The use of models to enhance museum displays is hardly a new concept, but the Local History Museum in Durban, South Africa, can be particularly proud of a rather original twist it has added to this familiar theme. Instead of using models to display historical incidents or simply to illustrate costume, the Museum's collection in fact depicts some of the personalities involved with the city's past.
King Shaka kaSenzangakhona, founder of the Zulu kingdom. His military innovations, including the invention of the famed stabbing spear, were responsible for the rise of the Zulu kingdom in the 1820s. It was Shaka who first allowed whites to settle at the Bay of natal, which eventually became the city of Durban.
When you consider that these include such diverse personalities as the various Zulu Kings,
Winston Churchill and Mahatma Ghandi - not to mention most of the significant British military personalities of the late nineteenth and early twentieth centuries, who passed through
Durban docks on their way to fight either the Zulus or the Boers - the scope for such a collection is breathtaking.

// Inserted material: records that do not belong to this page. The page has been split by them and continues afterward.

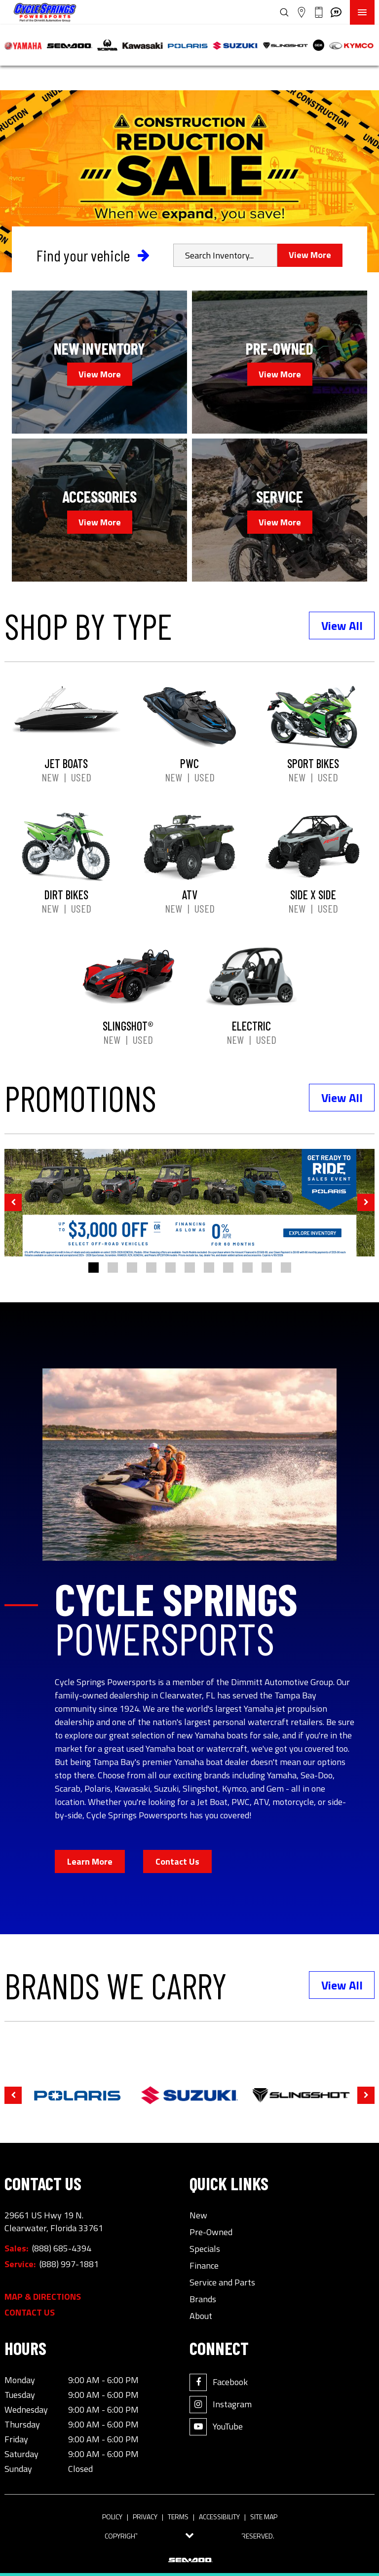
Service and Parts (222, 2282)
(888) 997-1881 (69, 2264)
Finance (204, 2265)
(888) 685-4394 (61, 2248)
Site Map (263, 2516)
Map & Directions (42, 2296)
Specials (205, 2249)
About (201, 2316)
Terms (178, 2516)
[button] (13, 1202)
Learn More (90, 1861)
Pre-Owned (211, 2232)
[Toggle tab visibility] (189, 2535)
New (50, 777)
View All (342, 625)
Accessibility (219, 2516)
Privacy (145, 2516)
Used (81, 777)
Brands (203, 2299)
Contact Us (177, 1861)
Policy (112, 2516)
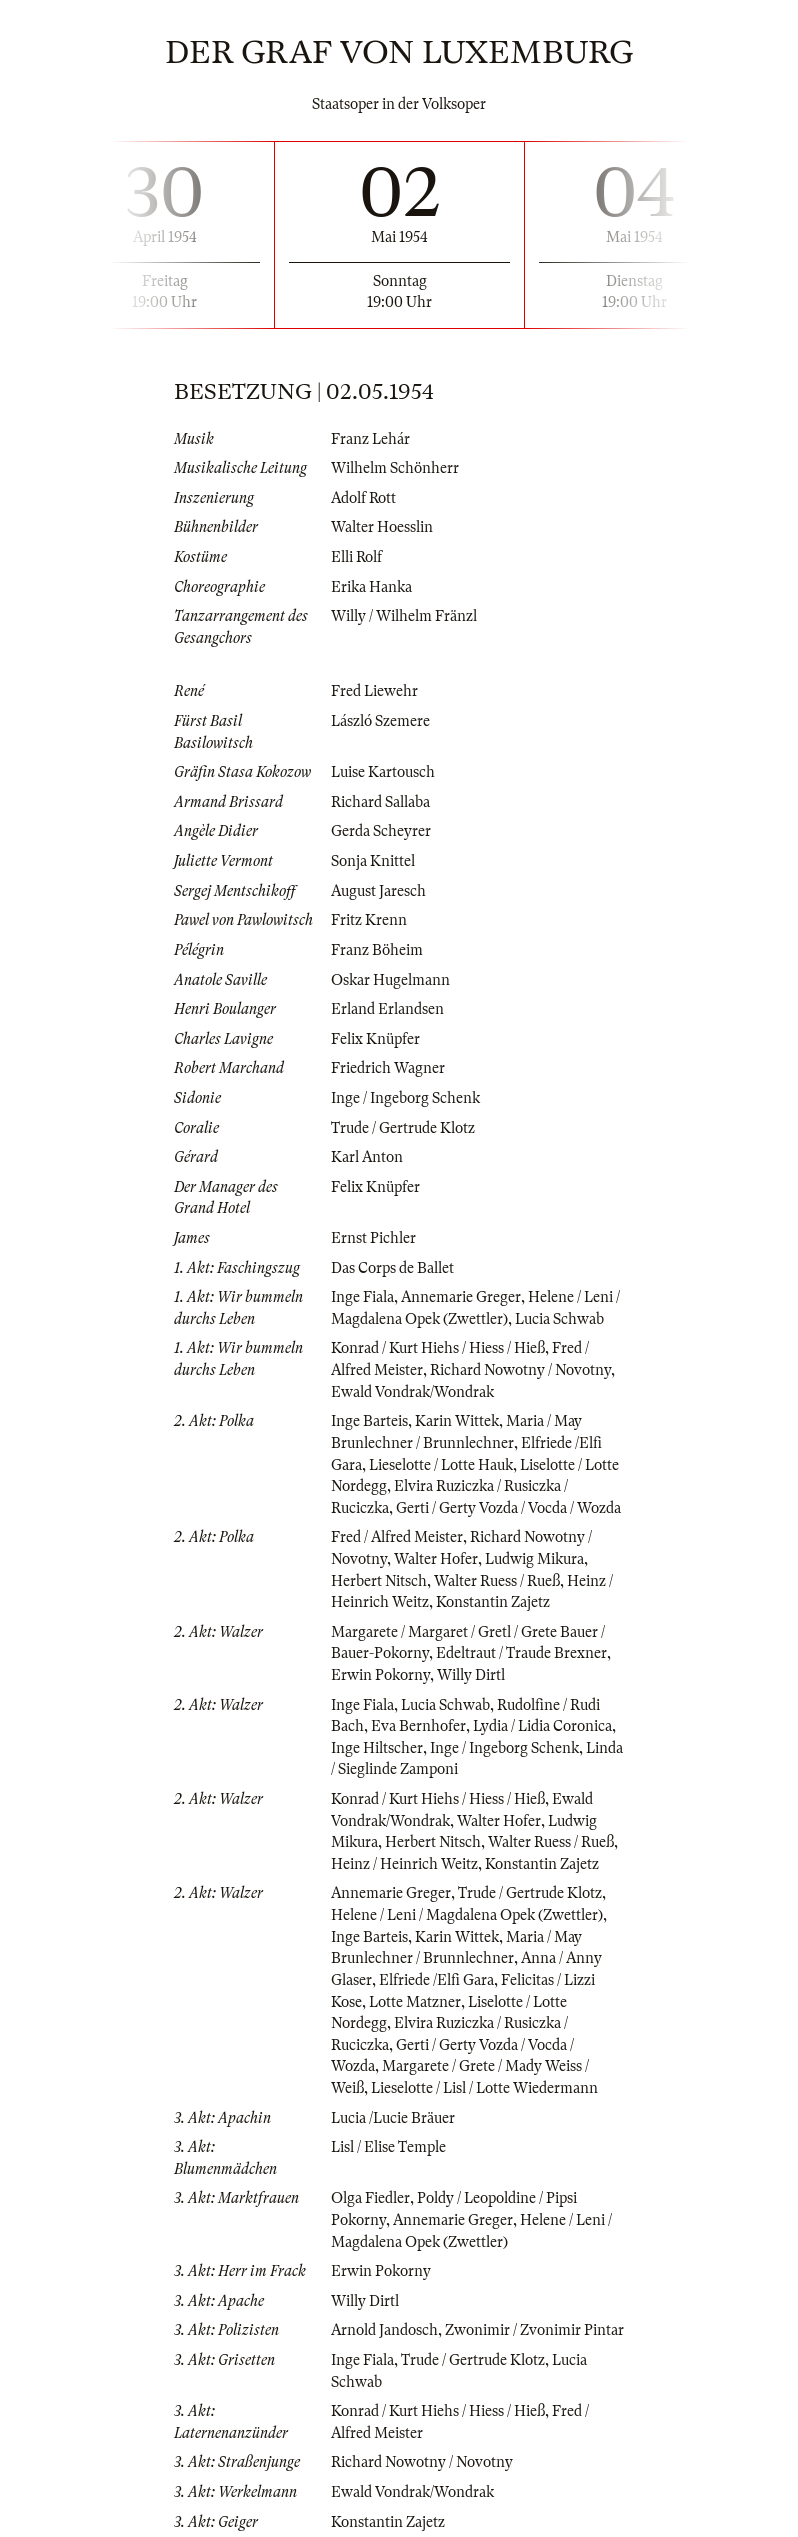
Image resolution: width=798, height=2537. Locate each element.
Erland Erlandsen (387, 1009)
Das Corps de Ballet (392, 1268)
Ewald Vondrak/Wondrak (412, 1392)
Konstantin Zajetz (493, 1602)
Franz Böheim (377, 950)
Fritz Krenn (369, 920)
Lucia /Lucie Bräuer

The models are all sponsored by local businesses or organisations, and are hand-sculpted by Charles Buchanan, a veteran of the Rhodesian Bush War who emigrated to South Africa and now lives in Durban. The models are about six inches high, and modelled on a wire armature using an epoxy modelling putty. Both Charles and the Museum researchers are painstaking in their efforts to ensure that each figure is an accurate portrait of its subject, in both facial appearance and
costume, a piece of portrait sculpture in miniature.
Criteria
Because of this it has been decided limit the collection to only those subjects of whom some authenticated portrait exists. This has proved a significant limitation in a city like Durban, where many African subjects who played an important role in the region's history were never sketched or photographed. Nevertheless, the collection has deliberately attempted to represent the full range of Durban's cultural and historical experience.
Lt. Francis Farewell, RN, a veteran of the Napoleonic Wars, first established trade with the Zulus and established the settlement of Port Natal (later Durban).
The only other criteria for selecting a subject is that he or she should be dead; a museum does, after all; deal with the past, and in a country like South Africa, which is
undergoing tremendous political upheavals, it was generally agreed that the selection of living subjects raised complex questions of objectivity which were best avoided!
Alexander Biggar, a former captain and paymaster of the 85th Regiment, left the army in 1819 after a scandal concerning regimental funds and settled in Durban. He raised the first short-lived volunteer unit amongst the white settlers. Biggar was killed fighting the Zulus on the White Mfolozi River in December 1838.
The first group of figures included an obvious selection of subjects -
the Zulu kings, the first white settlers at Durban and so on - but aroused
such interest that the collection has grown steadily ever since.
Indeed, new subjects are still under consideration, and Charles is still producing
figures. These include both civilian and military personalities alike, but the
collection is particularly rich in military subjects. It includes King Shaka
kaSenzangakhona, who founded the Zulu kingdom in the 1820s through
military conquest - Durban, then known as Port Natal, was originally
Zulu territory - and a number of Zulu War personalities, including Lord
Chelmsford, Colonel Anthony Durnford - the senior British officer killed
at Isandlwana - and a splendid equestrian figure of Prince Dabulamanzi
kaMpande, who led the Zulu attack on Rorke's Drift.
Andries Pretorius, one of the leaders of the Great Trek and the senior Boer commander at the Battle of Blood River in December 1838. Superior Boer weapons and his tactical skill defeated the Zulus with almost a thousand dead--the Boers suffered three casualties, including Pretorius, wounded in the hand.
Other military figures include Sir Benjamin D'Urban, the Peninsula veteran and
Governor of the Cape, after whom the city was named, the officers of various local volunteer units, and Chief Bambatha Zondi, who led the last Zulu uprising in 1906.
Anyone who has the chance to visit Durban should certainly take in the Local History Museum, and savour something of its extraordinary and adventurous history. And allow plenty of time to enjoy the figure collection to the full; it really does bring the past alive.